→ EXERCISE BRIEF:
No pictures go in the copy. Restate, word for word, each line from the one containing "This screenshot has" through the last line below.

→ SUPPLIED RECORDS:
+--

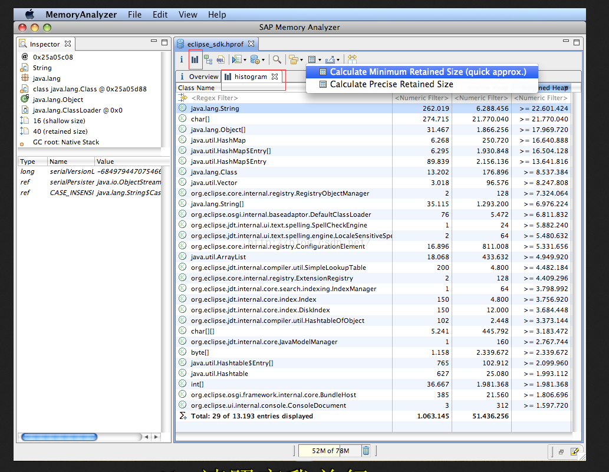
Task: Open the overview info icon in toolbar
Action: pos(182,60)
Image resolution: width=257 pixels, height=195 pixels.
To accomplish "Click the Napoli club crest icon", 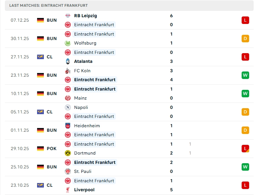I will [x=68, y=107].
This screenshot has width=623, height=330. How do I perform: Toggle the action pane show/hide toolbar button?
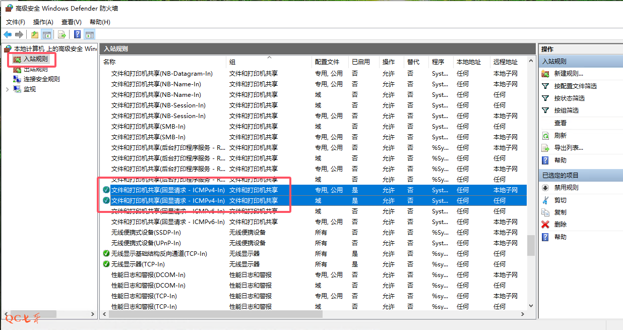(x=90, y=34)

+--

→ RESPONSE:
This screenshot has width=623, height=330. How do I perform: Toggle the action pane show/hide toolbar button?
(x=90, y=34)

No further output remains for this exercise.